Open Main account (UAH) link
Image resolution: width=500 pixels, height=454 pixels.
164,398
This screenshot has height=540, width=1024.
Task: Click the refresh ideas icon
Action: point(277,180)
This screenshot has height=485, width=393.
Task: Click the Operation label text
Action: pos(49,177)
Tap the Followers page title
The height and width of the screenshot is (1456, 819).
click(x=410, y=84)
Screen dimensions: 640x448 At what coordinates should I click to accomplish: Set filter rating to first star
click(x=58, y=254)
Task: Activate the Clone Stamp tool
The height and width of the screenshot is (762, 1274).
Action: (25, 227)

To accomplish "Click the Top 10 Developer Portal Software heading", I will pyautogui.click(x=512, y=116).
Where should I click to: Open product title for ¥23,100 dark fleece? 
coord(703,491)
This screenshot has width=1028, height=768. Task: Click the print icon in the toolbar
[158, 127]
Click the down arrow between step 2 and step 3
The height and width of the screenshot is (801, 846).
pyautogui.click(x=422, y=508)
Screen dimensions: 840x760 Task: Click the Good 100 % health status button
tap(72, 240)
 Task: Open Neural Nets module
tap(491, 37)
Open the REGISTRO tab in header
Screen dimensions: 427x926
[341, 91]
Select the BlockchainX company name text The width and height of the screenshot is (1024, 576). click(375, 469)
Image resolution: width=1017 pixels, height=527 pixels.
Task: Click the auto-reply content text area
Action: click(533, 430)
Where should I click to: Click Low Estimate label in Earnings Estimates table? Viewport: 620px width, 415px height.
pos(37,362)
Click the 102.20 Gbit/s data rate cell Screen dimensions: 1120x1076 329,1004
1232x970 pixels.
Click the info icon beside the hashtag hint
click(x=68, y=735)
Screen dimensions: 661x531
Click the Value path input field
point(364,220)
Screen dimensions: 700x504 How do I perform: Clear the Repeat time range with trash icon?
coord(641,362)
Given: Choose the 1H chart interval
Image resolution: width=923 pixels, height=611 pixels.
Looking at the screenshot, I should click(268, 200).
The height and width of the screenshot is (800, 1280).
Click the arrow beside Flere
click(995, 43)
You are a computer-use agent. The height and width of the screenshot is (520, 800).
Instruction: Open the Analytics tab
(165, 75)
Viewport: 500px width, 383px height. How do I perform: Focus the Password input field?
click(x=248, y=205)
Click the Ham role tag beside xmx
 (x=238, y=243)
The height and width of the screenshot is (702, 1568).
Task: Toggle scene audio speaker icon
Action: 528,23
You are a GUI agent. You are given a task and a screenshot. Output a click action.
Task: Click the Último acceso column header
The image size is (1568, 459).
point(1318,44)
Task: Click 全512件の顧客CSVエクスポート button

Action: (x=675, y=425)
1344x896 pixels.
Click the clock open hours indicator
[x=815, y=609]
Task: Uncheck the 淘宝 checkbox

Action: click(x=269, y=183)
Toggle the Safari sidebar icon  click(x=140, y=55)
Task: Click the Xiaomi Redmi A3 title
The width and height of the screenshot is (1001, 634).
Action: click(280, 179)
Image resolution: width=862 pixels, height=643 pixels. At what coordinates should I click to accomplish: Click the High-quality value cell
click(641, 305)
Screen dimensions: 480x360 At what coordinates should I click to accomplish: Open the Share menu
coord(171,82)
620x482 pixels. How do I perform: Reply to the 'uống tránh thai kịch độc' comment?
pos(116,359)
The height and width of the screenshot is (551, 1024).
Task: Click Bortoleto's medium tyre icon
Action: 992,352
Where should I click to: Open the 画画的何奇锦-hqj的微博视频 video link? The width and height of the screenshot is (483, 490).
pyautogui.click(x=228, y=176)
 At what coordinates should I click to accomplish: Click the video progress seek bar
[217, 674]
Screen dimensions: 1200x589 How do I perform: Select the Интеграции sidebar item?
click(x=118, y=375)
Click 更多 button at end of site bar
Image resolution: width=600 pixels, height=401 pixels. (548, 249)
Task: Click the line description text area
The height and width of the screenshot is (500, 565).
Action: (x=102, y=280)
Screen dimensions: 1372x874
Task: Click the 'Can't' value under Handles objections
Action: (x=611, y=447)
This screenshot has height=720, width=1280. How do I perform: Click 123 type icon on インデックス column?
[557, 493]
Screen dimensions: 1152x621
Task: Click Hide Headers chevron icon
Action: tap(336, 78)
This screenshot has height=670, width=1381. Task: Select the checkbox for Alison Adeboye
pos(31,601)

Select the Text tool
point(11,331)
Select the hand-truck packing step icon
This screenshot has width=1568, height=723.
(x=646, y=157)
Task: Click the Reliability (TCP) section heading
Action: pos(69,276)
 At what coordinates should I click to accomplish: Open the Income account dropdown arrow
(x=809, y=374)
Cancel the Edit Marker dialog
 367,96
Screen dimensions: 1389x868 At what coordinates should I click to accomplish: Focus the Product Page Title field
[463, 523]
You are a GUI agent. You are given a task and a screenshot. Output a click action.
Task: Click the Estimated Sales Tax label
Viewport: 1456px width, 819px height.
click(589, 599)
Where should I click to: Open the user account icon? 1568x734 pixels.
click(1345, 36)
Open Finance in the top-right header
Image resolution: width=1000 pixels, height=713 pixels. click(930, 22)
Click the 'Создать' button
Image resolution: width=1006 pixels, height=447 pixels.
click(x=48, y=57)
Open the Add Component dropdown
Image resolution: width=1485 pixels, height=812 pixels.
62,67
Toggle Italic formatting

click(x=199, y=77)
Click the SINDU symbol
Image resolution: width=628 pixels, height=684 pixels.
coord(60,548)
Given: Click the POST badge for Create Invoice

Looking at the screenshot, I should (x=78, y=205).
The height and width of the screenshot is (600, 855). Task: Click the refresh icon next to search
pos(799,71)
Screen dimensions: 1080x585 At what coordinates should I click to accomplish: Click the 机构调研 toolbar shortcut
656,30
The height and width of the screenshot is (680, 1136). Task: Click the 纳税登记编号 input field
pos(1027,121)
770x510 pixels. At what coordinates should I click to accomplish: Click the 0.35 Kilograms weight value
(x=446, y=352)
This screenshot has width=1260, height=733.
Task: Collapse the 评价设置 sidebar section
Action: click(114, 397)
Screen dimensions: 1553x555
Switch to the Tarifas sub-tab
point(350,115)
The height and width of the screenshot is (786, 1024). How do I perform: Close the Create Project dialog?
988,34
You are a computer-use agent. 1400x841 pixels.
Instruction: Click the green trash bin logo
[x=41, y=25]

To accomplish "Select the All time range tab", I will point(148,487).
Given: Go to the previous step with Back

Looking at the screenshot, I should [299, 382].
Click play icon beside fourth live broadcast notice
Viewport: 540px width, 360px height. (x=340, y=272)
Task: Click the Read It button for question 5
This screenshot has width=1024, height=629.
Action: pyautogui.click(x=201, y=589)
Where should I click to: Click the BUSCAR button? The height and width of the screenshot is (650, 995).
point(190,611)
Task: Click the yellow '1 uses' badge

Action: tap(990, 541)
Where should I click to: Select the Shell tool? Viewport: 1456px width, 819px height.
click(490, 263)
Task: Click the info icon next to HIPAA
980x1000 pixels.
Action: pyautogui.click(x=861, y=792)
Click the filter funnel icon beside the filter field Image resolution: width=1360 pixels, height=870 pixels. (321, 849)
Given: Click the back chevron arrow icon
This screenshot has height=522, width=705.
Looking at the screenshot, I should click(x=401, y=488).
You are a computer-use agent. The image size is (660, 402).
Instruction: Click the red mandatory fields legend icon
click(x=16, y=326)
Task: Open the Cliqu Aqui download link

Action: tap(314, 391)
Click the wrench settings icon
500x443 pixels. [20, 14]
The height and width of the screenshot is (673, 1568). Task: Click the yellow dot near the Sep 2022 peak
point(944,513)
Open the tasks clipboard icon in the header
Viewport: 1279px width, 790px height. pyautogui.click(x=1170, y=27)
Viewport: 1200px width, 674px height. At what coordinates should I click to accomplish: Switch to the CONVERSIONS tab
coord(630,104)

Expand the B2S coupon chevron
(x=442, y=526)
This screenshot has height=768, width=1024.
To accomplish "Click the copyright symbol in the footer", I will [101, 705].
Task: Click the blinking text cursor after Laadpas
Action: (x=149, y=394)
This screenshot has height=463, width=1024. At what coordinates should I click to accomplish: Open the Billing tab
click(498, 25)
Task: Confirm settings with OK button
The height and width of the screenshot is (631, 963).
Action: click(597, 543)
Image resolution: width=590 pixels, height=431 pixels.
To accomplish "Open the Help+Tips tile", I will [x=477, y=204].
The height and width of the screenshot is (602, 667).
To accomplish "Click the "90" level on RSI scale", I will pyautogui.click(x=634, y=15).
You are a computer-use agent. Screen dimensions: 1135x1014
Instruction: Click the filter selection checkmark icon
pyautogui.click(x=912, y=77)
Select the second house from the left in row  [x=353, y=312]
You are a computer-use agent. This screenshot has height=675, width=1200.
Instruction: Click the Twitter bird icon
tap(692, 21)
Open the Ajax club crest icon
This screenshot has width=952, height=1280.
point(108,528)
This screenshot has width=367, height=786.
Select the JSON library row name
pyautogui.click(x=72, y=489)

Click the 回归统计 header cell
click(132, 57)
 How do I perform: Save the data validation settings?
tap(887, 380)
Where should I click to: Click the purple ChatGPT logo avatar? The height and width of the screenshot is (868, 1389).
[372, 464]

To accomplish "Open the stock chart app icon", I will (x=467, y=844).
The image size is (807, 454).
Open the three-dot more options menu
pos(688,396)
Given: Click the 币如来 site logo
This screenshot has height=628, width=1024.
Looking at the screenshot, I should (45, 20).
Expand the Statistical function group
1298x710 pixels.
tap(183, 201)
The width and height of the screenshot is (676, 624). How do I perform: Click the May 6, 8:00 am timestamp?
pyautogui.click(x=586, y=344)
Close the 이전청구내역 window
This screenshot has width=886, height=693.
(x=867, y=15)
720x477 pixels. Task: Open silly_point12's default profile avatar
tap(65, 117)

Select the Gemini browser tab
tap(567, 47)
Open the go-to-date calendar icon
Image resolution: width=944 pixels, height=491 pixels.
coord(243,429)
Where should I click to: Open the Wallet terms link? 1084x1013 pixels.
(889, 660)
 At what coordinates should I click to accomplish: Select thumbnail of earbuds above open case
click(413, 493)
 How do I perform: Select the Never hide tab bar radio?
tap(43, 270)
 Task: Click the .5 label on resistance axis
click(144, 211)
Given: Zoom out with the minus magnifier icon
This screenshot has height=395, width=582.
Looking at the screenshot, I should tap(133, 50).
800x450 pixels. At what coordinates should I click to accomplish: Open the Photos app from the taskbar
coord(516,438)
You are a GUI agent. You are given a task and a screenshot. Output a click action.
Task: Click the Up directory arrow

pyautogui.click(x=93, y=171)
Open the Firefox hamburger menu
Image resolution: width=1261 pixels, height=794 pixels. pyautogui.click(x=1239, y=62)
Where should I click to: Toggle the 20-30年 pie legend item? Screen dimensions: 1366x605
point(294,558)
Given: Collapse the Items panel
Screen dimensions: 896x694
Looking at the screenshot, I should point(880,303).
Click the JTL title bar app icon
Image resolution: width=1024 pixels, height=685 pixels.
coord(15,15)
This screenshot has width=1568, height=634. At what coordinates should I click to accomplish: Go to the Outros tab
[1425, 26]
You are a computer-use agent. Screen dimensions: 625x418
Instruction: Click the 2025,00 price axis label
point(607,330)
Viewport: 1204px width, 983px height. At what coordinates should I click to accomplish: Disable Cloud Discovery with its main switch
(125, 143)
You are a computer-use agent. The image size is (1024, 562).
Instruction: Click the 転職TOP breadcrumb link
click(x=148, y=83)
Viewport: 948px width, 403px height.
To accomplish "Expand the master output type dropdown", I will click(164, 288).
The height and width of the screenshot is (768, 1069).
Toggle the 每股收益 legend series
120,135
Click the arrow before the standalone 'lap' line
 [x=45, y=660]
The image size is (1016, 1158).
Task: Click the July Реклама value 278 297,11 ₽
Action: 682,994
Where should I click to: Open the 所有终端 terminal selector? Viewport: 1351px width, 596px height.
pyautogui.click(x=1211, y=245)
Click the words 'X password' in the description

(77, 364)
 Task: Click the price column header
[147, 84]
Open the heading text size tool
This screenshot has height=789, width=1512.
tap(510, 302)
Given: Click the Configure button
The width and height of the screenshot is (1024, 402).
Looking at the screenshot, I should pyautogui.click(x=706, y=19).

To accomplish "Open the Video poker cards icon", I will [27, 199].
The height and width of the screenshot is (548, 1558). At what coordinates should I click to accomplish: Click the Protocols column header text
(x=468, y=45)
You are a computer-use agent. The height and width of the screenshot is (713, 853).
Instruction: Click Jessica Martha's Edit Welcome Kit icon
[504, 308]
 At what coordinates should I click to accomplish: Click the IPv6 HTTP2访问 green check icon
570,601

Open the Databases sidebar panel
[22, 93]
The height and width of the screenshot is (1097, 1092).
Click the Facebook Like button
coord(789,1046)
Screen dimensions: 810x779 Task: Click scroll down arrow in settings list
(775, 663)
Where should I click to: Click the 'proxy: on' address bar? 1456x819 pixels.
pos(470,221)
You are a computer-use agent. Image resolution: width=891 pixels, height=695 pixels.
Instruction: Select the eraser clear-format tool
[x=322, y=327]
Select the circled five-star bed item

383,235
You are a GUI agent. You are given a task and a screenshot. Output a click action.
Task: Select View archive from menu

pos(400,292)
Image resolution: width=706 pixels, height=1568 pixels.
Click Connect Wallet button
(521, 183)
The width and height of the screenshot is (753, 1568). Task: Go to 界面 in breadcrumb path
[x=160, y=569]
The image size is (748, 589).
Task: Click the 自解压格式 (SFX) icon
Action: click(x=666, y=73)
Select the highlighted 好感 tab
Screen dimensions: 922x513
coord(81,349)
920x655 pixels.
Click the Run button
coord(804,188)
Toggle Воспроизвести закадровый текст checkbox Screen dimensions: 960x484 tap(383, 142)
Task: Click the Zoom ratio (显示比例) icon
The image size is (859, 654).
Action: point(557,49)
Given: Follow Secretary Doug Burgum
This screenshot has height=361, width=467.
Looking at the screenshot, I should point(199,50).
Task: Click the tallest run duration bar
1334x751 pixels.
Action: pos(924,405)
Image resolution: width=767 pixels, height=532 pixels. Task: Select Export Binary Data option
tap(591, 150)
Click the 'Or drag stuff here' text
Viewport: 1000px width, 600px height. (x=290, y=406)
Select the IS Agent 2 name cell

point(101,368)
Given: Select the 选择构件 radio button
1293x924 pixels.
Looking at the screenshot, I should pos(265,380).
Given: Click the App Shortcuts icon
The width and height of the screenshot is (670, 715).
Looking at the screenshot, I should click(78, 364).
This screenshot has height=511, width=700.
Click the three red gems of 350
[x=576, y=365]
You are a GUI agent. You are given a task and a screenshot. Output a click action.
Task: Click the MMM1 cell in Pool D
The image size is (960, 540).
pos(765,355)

What to do:
Going over every line of the entries, tally those containing the string "chart" and report only the figure.

Expected answer:
2